Türkiye, gerek siyasi gerekse ekonomik anlamda çok zor bir yılı geride bıraktı. İçinde bulunduğumuz coğrafya ve genetik kodlarımız dolayısıyla Türkiyeli vatandaşlar olarak özellikle politik arenadaki oynak zemine alışkınız. Ancak bu yıl durum oynak zemin tanımının bile oldukça üzerinde bir belirsizlik haliydi. Bir iç savaş zemininin tüm taraflarla adeta desteklenmesi, komşularla ilişkilerdeki kaos ortamını neredeyse ateşleyen dış politikalar, son anda turizme büyük darbe vuracağı başından belli olan bir Rusya krizi, Suriyeli göçmenlerin kayıt dışı ve ucuz istihdam yaratması, İŞİD’in gözünü Türkiye’ye çevirmesi, bu yıla kadar sadece Güneydoğu’da izlemeye alışık olduğumuz terörün artık Türkiye geneline yayılması gibi bir çok sorunla mücadele ettiğimiz bir yıldı. Bütün bu olumsuz bağımsız değişkenleri bir araya getirdiğinizde yerli yatırımcının alım iştahının kaçması ve inşaat sektöründeki faaliyetleri beklemeye alması oldukça normaldi. 1 Kasım seçimlerinin neredeyse ertesi günü hareketlenmeye başlayan gayrimenkul sek-törü, ancak son iki aydaki hareketiyle 2015’in ortalamasını yükseltmeye çalışacak. Ancak yine de en başında belirttiğimiz gibi 2015’in başında seçim öngörüsüyle yapılan büyüme tahminlerinin çok altında bir büyümeyle karşı karşıya olacağız.

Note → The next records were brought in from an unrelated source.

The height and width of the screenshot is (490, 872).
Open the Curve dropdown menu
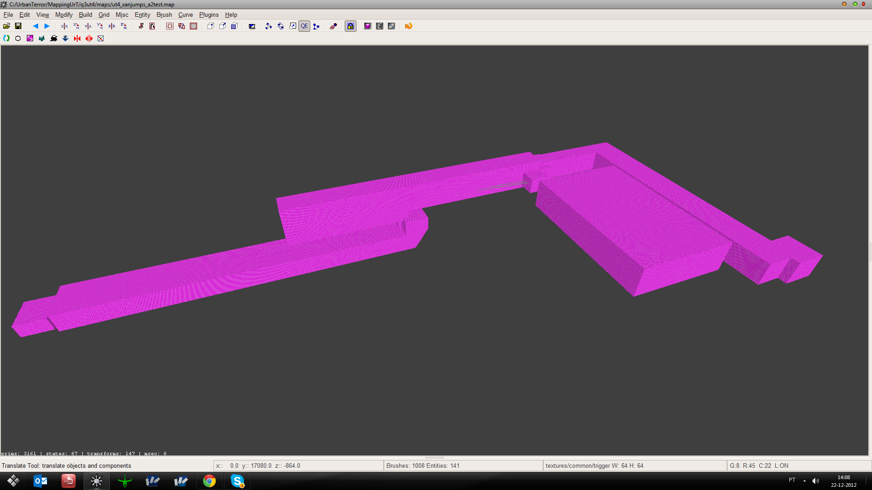click(185, 15)
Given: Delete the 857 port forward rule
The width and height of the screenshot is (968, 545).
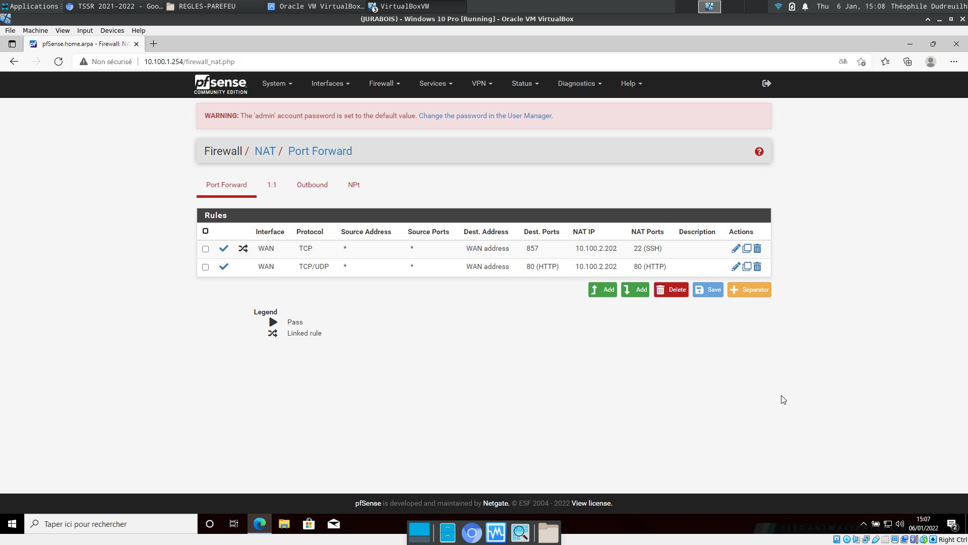Looking at the screenshot, I should click(x=757, y=249).
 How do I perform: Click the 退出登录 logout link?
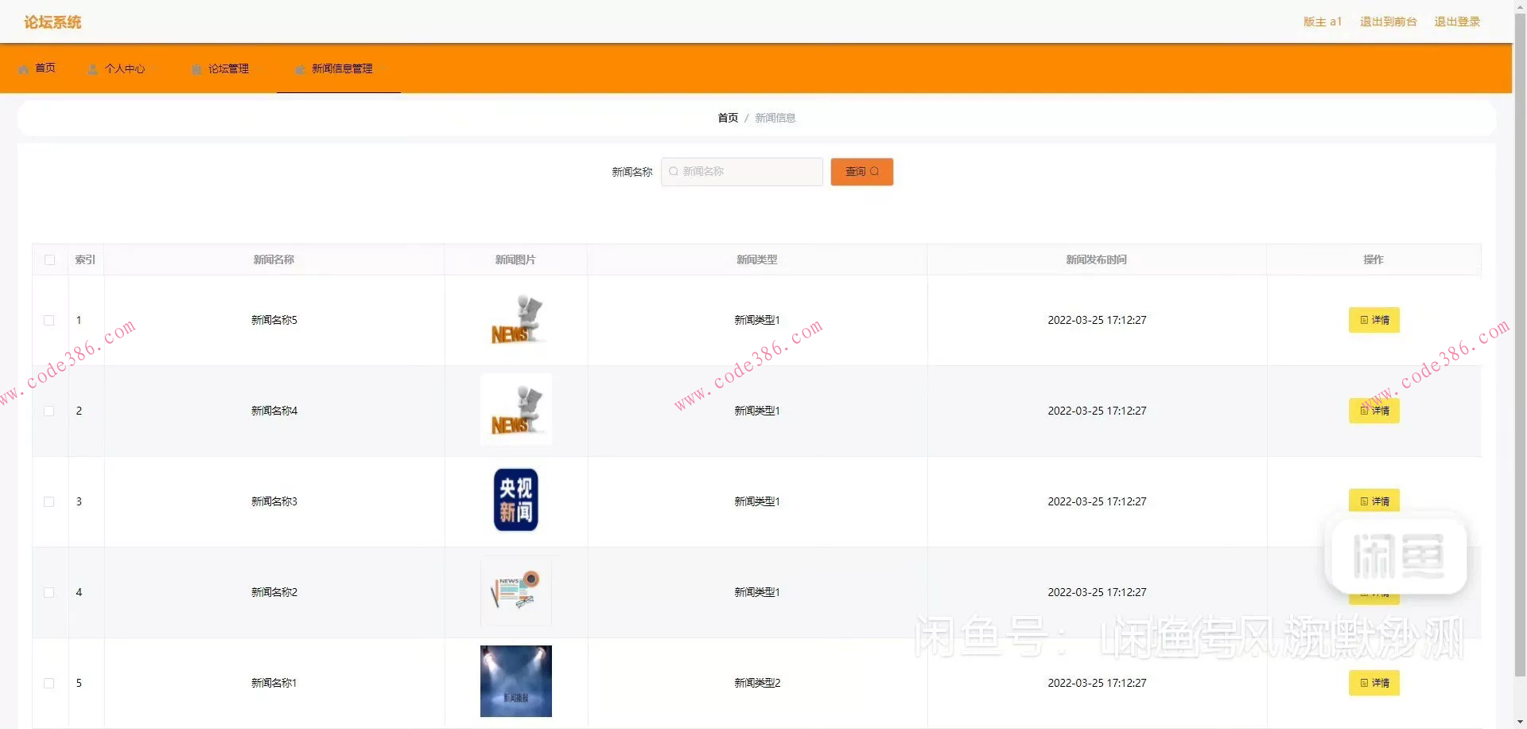coord(1458,21)
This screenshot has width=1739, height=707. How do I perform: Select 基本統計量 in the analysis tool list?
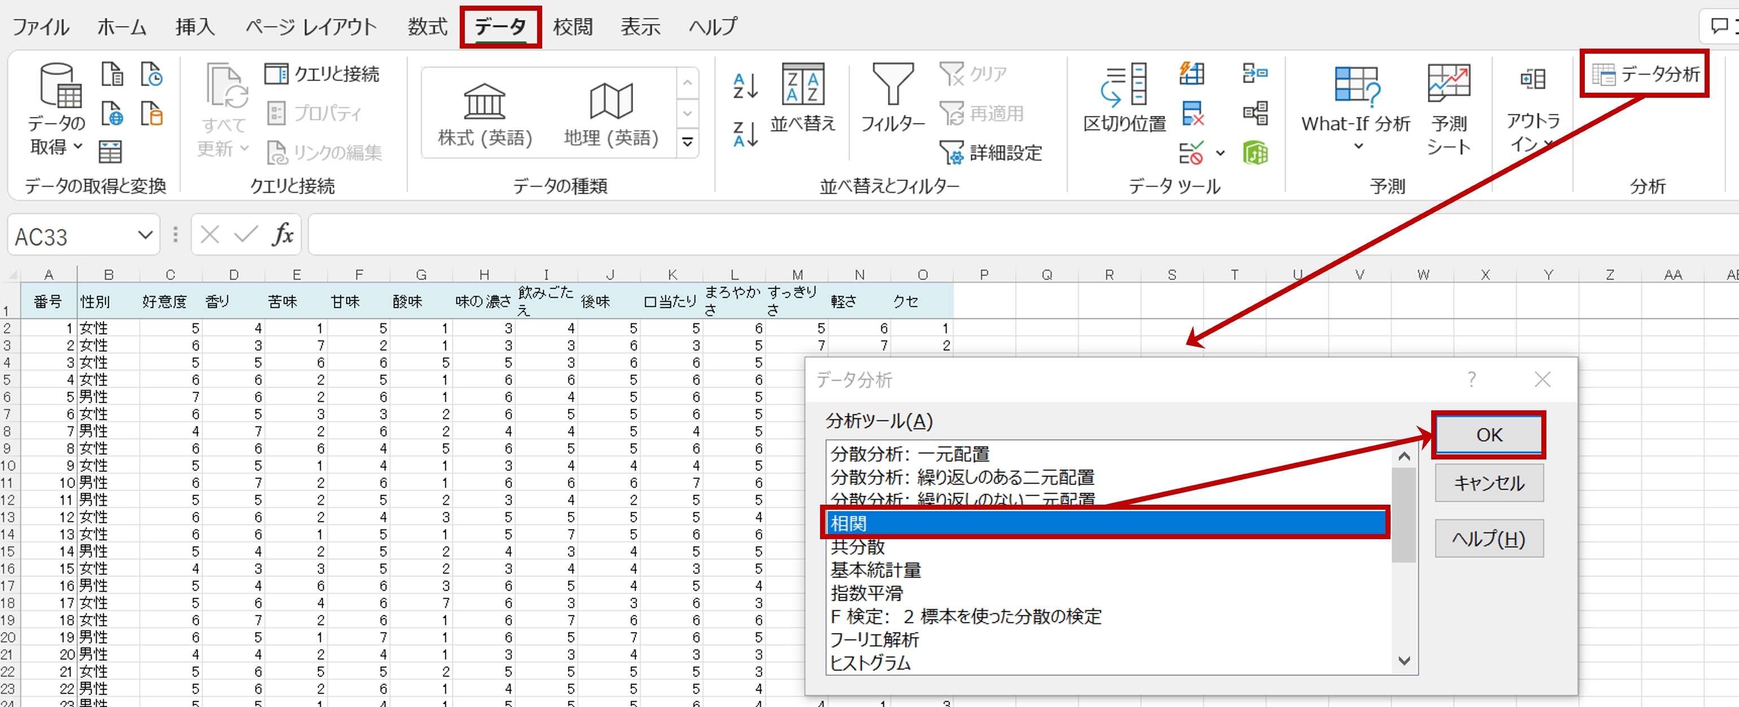click(x=876, y=570)
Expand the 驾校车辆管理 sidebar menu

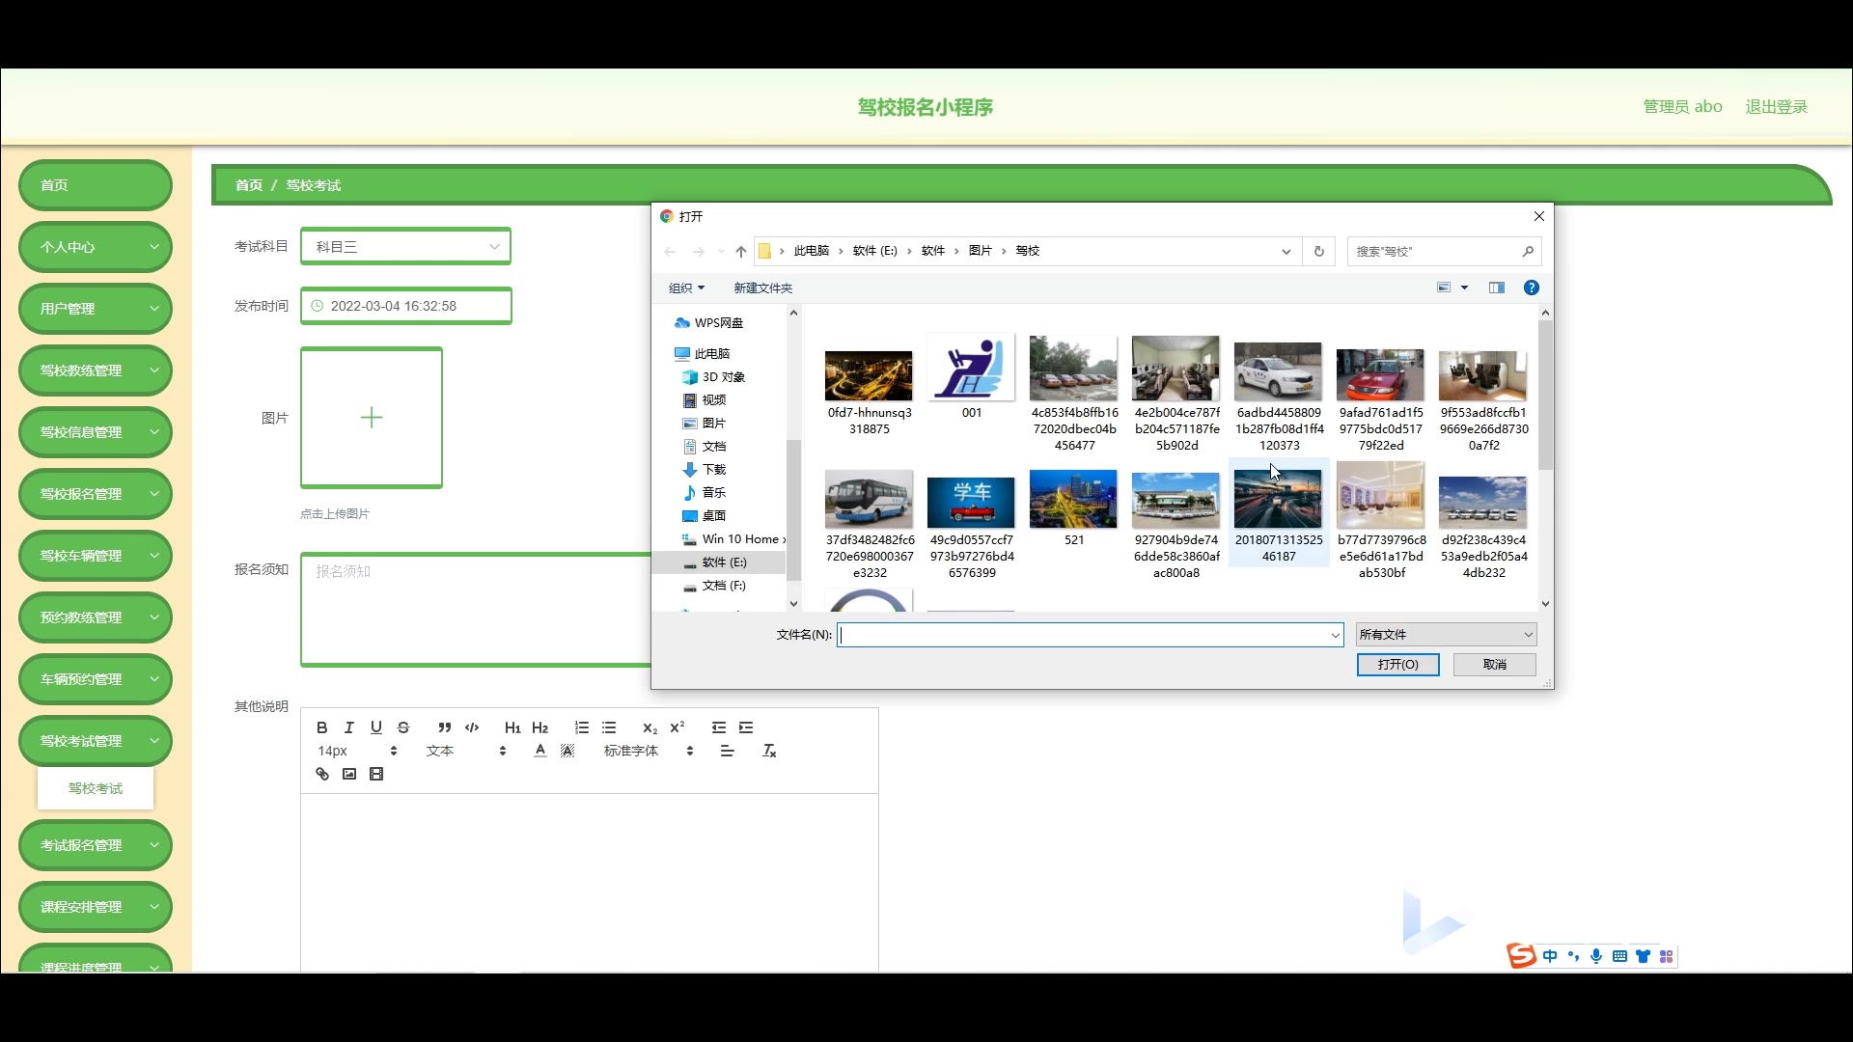pyautogui.click(x=95, y=556)

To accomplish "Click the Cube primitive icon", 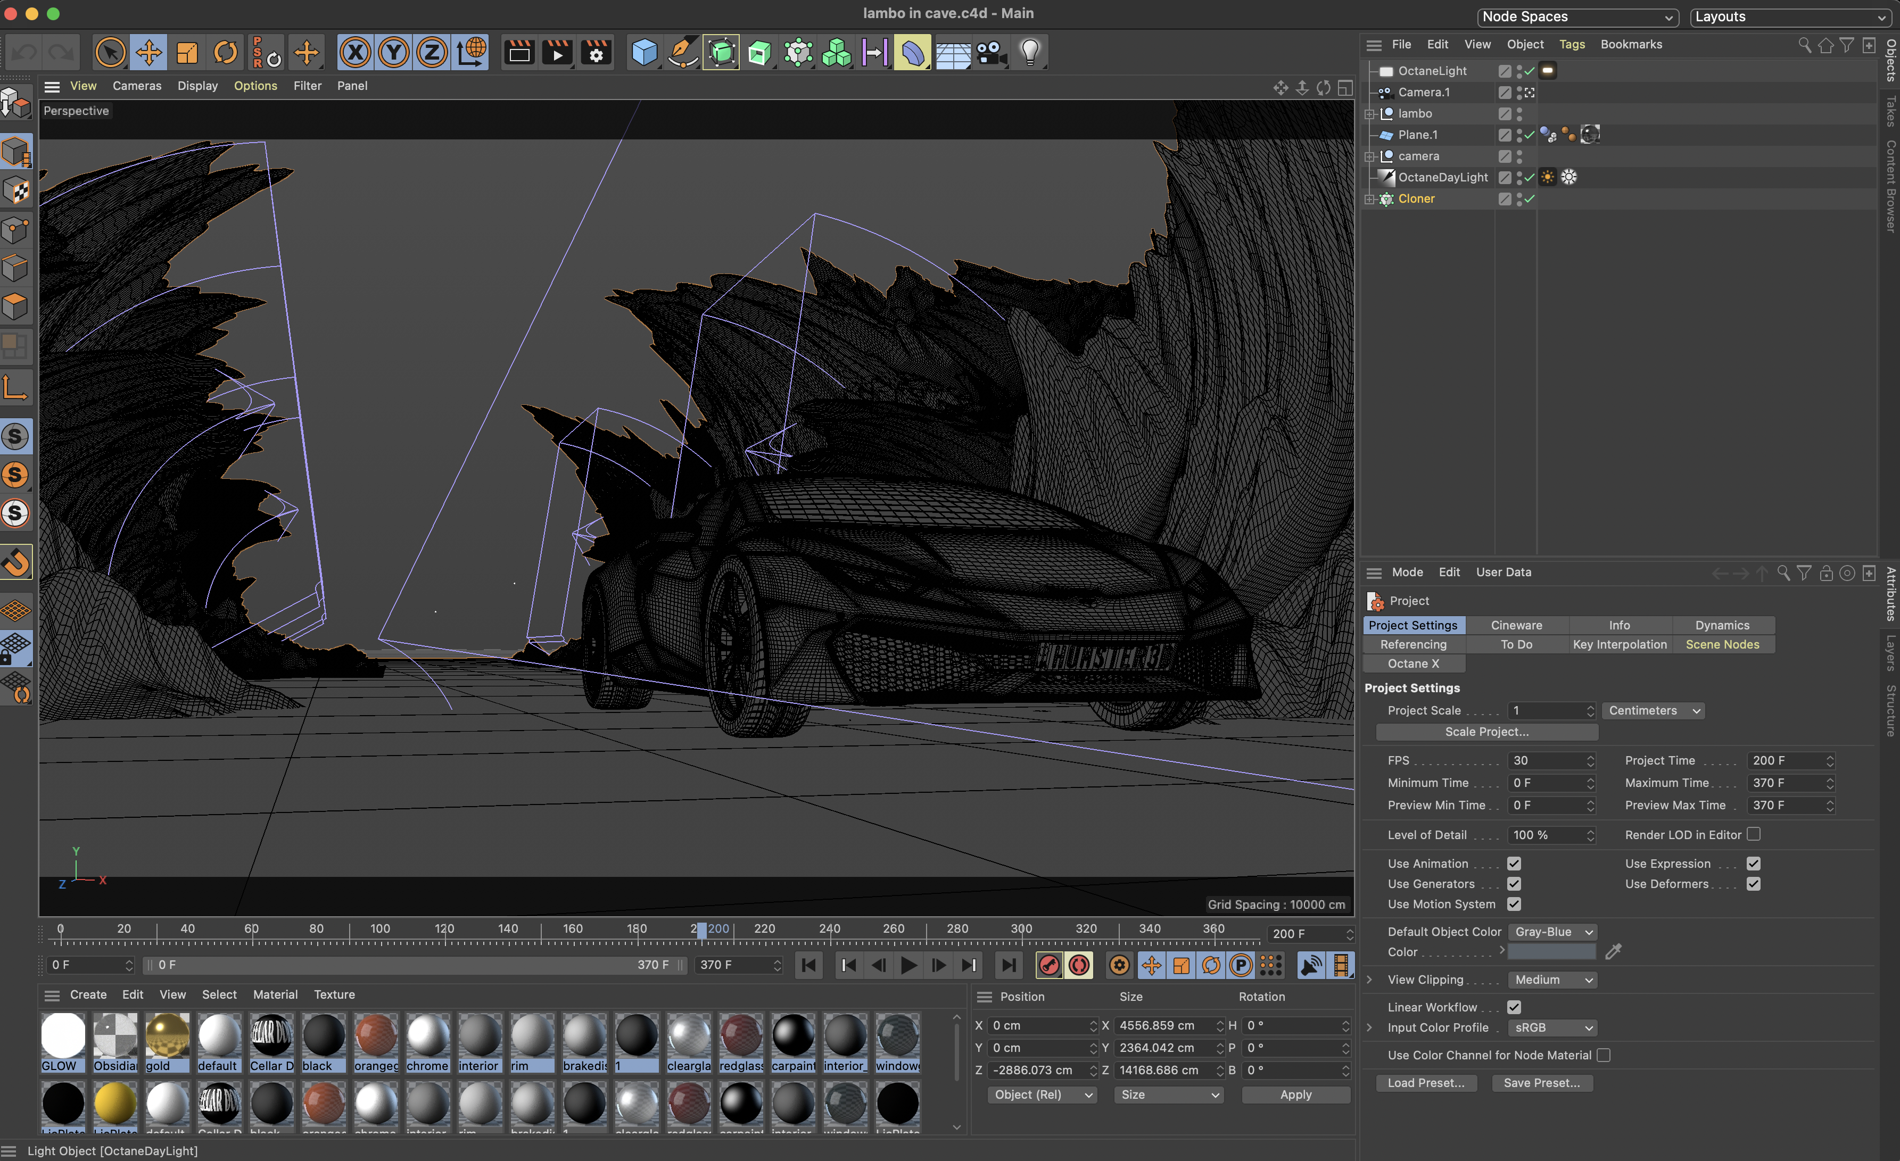I will [x=644, y=53].
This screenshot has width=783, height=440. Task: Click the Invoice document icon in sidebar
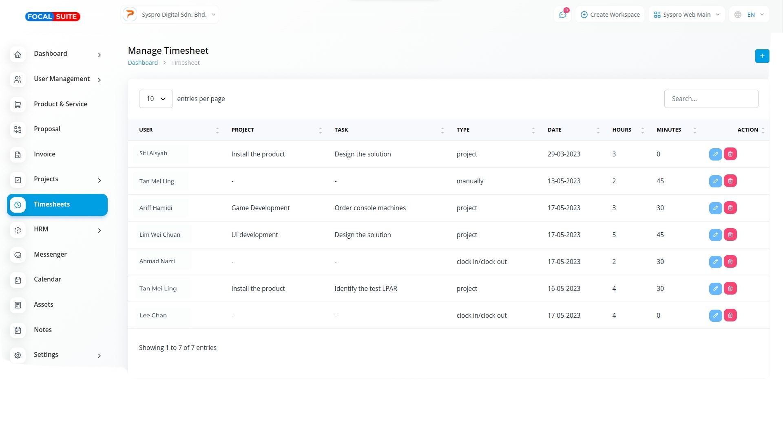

2016 yılında durum 2015’ten oldukça farklı olacağa benzer. Ancak bu farklılığın ekonomik göstergelere ve yıl sonu verilerine yansıyabilmesi için tek bir unsur var; uluslararası arenadaki etkin veya pasif tutumumuz. İşte bu yılın tek ve en önemli etkisi bu. Eğer her şey yolunda gider ve mülteci sorununun istihdama etkisini çözersek, sınırlarımızdaki problemlere yaklaşımımızda Osmanlı’dan kalma tutumumuzu kontrol altında tutmayı başarabilirsek işte o zaman faizlerin 0,99 bandını bir daha görmemesine, doların yükselmesine rağmen gayrimenkul sektörü bu yıl yine Türkiye ekonomisinin üzerinde büyüyerek yılı kapatacaktır.
İnşaat sektörünün verilerine kısaca bir göz attığımızda, banka kredisiyle satış oranlarının hâlâ beklenenin çok altında kaldığına dikkat çekmek gerekiyor. Mortgage uygulamasına ilk başlandığı yıllardan beri büyük yol alınmasına rağmen hâlâ dünyadaki uygulamalara yaklaşan bir sistemden bahsedemiyoruz. Dolayısıyla da konut alıcının alım paterni değişemiyor. Yerli yatırımcının ilk tercihi daima firmaların kendi bünyelerinde hazırladıkları “0” faizli ödeme planları oluyor.
Planlar o kadar cazip bir hale geliyor ki, kayıt dişiliğin ve noter onaylı olmayan uygulamalarının neredeyse haklı bir gerekçesi oluyor.